## BEGIN Passage shown

I kept telling myself that every uphill step earned me a downhill step for later, but I soon ate my words after we passed the first checkpoint at the top of Kirkstone Pass. Leg two was described as ‘downhill to Brotherswater’, but even this first descent was quite technical and tough on the thighs, and was nothing compared to what was in store a few miles down the trail. It wasn’t too far downhill before we finally reached some lovely flat terrain – the first of the course so far – and I got chatting to those around me, soaking in the sunshine and really enjoying myself. Before I knew it 9 miles had passed – the point at which I usually have my first snack, but I was lost in conversation and didn’t bother to stop and eat anything. Two miles later we hit the second checkpoint at Glenridding, which was roaring with support and boasted a little tent filled with snacks, water and energy drink. I stopped here for my first jacket potato (I mainly supplied my own fuel on this race as I wasn’t keen to repeat the ‘wheaty sandwich’ incident from a training run – I’ve steered clear of wheat ever since), took on plenty of water and some Coke (Lakeland Trails events are the only time I ever drink Coke, but it must be the best running fuel there is), and then hurried off out of Glenridding. I knew the biggest climb was coming up, and I didn’t want to lose my momentum by stopping for too long at the checkpoint.

## END Passage shown
## BEGIN Supplied information

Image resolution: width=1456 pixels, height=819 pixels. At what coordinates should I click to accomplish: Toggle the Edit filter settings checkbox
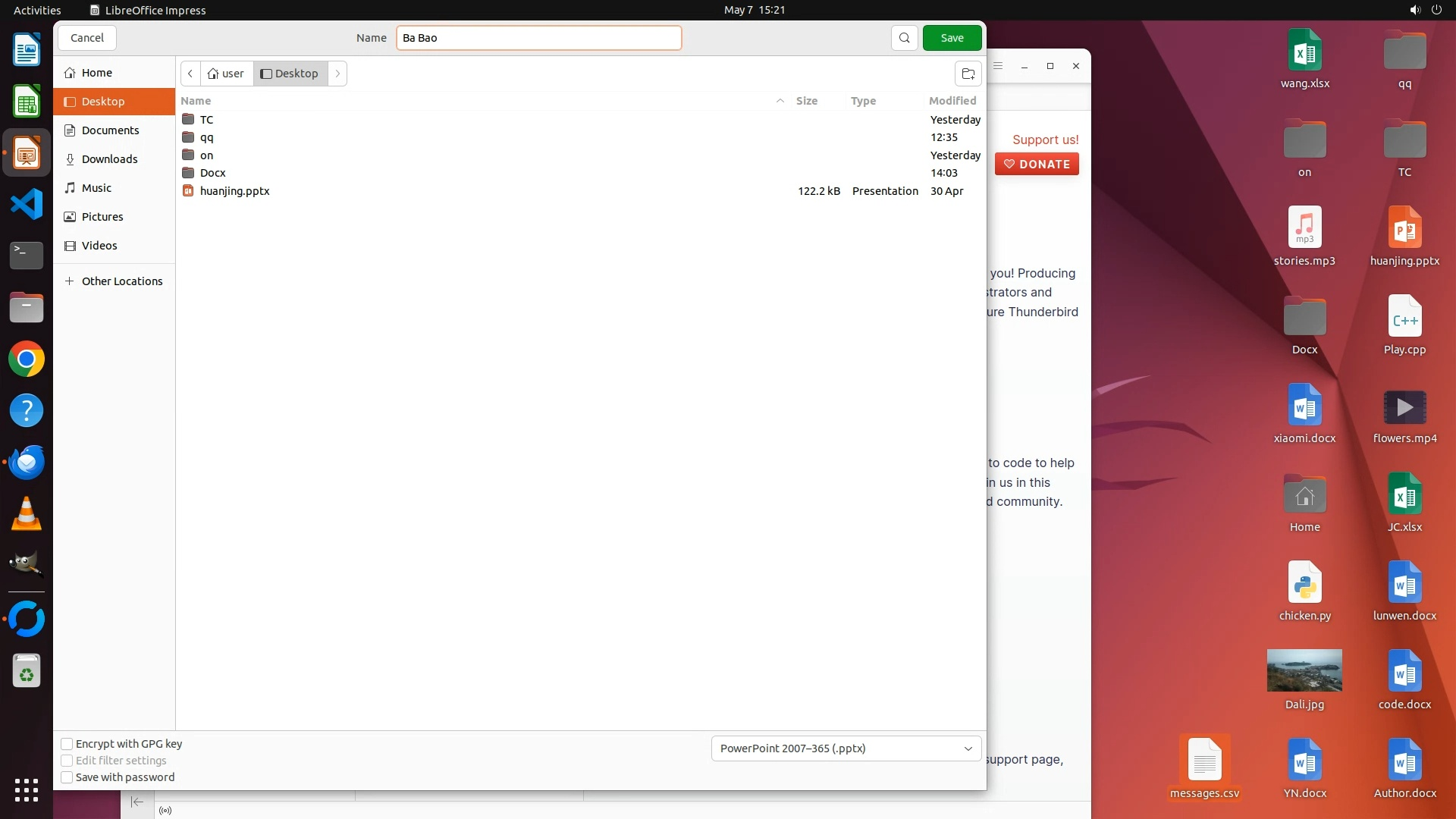click(x=67, y=761)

## END Supplied information

**Set problem**
Do these statements agree with the race account? For each, answer yes or no and quote the words of the account that settle it.
1. The first checkpoint stood at the top of Kirkstone Pass.
2. The writer stopped for a snack at the 9-mile point.
3. The second checkpoint was at Brotherswater.
Rely only on the race account, not on the listing.

**Response to this exercise**
1. Yes: "we passed the first checkpoint at the top of Kirkstone Pass"
2. No: "I was lost in conversation and didn’t bother to stop and eat anything"
3. No: "Two miles later we hit the second checkpoint at Glenridding"